The LCDA is completing audits for the last five years, and outside auditor Mauldin and Jenkins issued a clean, or unmodified, opinion of its fiscal year 2021 financial statements.

“We have spent the last year and a half deeply involved in audits and making sure our financial systems and practices were in place so we can be transparent,” LCDA Chief Executive Officer Brynn Grant said. “That has been a lot of work by Beth Hancock.”

Hancock, a CPA, was named the LCDA’s director of finance in 2024, one of the first hires Grant made after taking over the helm of the LCDA.

“When Brynn was hired, there was a mandate to bring back transparency and accountability that had slipped,” said state Rep. Al Williams, the LCDA chairman. “The board was not happy. She in turn hired Beth. They had the mandate from the board and carried it out.”

In the firm’s compliance report, Kirk Arich said the LCDA’s current management team has corrected almost all of the issues from FY21. In the auditor’s management letter, the firm brought to the LCDA’s attention utility billing that had stopped, along with bank reconciliations that had ceased.

“That’s usually a sign something else isn’t being done appropriately,” Arich said.

LCDA member Luke Moses said board members had been requesting bank reconciliations and budgets during those years.

“We had a difficult time getting information during that time,” he said, “which is part of the reason we see a different staff.”

Arich said the firm did not have any disagreements or difficulties with staff in completing the audit.

“There were some findings and some management points, but the management team you have in place has done everything they can to correct those items,” he said. “There is a lot of work they have done.”

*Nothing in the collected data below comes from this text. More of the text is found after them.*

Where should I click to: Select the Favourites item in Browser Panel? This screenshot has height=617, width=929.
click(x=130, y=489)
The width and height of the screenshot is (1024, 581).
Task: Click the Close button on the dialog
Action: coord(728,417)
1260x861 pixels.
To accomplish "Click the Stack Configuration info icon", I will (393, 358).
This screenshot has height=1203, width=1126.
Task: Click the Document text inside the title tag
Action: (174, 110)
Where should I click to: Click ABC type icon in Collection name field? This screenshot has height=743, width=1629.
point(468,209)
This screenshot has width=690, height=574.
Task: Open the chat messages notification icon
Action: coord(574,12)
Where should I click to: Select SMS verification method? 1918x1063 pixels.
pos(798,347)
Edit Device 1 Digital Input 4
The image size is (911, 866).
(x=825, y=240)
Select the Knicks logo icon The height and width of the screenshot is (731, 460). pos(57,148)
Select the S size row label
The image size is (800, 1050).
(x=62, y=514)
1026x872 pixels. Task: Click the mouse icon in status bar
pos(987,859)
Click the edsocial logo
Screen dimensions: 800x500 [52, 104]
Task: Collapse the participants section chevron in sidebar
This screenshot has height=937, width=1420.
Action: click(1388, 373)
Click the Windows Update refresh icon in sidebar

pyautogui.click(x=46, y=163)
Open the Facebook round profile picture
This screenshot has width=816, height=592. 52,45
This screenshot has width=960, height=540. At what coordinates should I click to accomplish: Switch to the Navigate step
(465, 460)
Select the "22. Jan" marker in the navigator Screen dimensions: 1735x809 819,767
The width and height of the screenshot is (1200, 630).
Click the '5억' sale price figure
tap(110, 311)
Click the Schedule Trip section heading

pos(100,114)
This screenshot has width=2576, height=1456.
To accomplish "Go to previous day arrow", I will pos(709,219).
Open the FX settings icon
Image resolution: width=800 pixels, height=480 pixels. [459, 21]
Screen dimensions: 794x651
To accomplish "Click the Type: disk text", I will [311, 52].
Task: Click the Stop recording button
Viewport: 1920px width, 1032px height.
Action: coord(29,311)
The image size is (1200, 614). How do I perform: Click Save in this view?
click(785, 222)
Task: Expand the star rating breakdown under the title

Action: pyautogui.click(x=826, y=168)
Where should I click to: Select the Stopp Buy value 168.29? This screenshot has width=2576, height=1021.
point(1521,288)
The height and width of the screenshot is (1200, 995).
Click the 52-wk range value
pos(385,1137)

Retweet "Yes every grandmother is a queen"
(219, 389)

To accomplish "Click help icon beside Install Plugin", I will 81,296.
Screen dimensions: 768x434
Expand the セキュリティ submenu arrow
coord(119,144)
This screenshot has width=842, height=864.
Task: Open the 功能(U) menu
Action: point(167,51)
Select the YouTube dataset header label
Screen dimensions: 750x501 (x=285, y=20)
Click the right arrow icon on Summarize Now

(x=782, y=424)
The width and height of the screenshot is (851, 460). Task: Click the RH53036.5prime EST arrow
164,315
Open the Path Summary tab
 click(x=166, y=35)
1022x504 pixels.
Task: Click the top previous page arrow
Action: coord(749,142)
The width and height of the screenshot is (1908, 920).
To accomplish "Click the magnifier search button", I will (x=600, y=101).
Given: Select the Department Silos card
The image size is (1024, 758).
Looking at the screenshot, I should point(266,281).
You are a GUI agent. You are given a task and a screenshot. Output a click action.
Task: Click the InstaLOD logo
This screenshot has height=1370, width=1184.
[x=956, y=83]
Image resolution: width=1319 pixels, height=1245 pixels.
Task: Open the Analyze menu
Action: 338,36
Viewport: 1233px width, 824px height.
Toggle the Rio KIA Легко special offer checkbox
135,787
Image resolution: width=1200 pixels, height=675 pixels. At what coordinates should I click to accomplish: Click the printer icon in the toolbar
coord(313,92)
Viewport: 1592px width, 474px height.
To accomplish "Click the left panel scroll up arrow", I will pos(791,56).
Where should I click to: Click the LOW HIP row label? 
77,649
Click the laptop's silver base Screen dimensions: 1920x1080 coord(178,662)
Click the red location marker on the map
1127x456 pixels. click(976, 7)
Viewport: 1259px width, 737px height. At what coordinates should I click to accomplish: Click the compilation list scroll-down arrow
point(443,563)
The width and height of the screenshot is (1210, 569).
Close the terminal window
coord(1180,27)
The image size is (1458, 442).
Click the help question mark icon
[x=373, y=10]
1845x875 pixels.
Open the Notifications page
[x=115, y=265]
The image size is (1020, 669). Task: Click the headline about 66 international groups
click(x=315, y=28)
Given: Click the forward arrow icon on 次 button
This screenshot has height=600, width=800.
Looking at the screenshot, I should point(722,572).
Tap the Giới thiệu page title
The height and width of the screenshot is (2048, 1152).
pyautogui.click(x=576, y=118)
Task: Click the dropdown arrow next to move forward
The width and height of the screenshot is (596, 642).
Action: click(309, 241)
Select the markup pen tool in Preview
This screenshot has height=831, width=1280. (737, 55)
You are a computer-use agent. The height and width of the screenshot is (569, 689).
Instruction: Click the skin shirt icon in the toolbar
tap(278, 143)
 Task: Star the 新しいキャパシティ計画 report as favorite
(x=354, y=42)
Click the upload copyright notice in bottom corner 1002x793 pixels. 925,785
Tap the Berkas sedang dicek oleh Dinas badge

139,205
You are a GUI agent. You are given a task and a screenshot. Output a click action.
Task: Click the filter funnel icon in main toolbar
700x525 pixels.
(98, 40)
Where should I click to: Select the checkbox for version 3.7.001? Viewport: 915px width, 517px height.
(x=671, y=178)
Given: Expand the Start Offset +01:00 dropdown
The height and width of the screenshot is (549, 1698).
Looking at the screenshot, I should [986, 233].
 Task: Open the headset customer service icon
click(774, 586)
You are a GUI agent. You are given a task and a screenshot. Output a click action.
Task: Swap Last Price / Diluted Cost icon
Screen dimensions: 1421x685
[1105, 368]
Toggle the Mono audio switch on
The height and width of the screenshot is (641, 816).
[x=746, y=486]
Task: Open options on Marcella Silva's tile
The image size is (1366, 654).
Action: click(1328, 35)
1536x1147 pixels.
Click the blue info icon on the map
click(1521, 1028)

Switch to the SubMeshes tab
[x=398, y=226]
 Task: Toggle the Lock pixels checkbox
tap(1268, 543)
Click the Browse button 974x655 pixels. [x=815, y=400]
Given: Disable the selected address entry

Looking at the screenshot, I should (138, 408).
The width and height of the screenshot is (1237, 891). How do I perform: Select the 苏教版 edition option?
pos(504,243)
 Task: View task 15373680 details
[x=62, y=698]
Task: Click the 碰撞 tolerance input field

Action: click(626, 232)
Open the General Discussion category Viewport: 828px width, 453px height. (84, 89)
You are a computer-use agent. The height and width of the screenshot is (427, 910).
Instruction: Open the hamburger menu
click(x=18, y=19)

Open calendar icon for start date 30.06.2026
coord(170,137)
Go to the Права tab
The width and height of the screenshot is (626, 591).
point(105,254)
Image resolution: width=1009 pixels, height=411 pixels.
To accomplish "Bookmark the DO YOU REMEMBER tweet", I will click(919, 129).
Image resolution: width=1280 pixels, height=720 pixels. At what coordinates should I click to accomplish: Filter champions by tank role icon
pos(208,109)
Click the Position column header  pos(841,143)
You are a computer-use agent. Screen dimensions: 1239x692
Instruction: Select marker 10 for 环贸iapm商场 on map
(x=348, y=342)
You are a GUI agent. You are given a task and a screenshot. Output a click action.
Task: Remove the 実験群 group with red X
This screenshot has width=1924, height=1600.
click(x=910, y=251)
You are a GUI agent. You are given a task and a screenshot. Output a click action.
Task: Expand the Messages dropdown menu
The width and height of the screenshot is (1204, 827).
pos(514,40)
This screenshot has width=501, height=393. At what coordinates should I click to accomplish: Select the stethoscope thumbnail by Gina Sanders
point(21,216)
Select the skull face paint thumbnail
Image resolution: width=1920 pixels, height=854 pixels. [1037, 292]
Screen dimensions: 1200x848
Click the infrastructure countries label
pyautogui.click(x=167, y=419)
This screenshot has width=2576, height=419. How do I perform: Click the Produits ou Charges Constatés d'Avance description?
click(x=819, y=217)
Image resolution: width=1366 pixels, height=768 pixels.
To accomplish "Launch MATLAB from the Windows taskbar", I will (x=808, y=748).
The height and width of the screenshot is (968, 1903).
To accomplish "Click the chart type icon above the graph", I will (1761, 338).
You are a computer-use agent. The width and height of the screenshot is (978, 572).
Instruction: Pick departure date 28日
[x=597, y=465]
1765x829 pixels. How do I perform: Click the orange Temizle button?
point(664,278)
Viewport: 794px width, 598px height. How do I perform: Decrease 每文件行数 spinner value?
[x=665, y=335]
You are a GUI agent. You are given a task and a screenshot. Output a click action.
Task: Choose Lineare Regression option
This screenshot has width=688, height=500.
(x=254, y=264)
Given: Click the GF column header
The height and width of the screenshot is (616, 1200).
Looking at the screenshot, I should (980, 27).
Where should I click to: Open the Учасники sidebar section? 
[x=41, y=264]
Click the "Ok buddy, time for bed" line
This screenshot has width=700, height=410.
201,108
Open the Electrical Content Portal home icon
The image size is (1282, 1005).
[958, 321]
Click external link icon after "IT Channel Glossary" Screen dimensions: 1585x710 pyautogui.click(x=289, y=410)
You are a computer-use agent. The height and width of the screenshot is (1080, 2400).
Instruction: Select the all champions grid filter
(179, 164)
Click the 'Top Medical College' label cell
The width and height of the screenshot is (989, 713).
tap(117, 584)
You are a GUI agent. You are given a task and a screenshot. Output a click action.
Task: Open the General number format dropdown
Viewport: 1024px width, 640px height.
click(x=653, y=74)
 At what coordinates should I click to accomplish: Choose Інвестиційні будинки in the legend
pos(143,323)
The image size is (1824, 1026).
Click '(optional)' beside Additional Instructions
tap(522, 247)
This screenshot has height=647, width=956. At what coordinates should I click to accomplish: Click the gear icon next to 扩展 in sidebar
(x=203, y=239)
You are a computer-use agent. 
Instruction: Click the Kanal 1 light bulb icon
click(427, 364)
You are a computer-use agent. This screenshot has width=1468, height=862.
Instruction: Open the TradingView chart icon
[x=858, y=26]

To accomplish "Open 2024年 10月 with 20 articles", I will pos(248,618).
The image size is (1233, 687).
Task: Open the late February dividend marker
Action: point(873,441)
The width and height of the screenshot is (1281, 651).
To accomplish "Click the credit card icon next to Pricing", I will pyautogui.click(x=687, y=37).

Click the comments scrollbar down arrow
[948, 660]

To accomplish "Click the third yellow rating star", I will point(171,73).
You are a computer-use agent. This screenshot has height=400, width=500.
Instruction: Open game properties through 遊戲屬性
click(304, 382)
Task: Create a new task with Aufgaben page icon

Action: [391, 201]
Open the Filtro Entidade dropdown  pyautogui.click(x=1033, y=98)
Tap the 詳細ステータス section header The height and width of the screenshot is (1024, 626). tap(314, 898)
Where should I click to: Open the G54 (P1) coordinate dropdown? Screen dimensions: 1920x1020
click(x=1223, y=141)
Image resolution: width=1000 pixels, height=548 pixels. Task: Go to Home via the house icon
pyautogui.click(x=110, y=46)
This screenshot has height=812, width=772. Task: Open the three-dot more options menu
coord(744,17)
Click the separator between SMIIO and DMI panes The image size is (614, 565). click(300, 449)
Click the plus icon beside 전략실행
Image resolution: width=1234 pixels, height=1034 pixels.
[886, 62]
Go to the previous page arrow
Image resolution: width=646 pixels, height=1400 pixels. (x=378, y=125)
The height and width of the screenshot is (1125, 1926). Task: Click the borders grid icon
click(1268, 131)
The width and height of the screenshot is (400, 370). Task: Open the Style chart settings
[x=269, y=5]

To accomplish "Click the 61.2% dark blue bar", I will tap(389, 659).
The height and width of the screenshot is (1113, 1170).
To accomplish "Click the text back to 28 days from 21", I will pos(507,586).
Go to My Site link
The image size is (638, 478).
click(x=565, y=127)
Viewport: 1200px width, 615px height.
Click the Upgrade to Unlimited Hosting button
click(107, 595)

Grant said she and Hancock have addressed the issues raised by the FY21 audit and are maintaining the necessary systems. The LCDA also expects to get the next three audits in the next few months, with the FY22 audit done by April 1, the FY23 audit done by June 1 and the FY24 audit completed by August 1.

“Never, never again will we be allowed to slip into the hole we were in,” Williams said. “We don’t have anything to hide and the taxpayers deserve to know where is the money and how is it being spent.”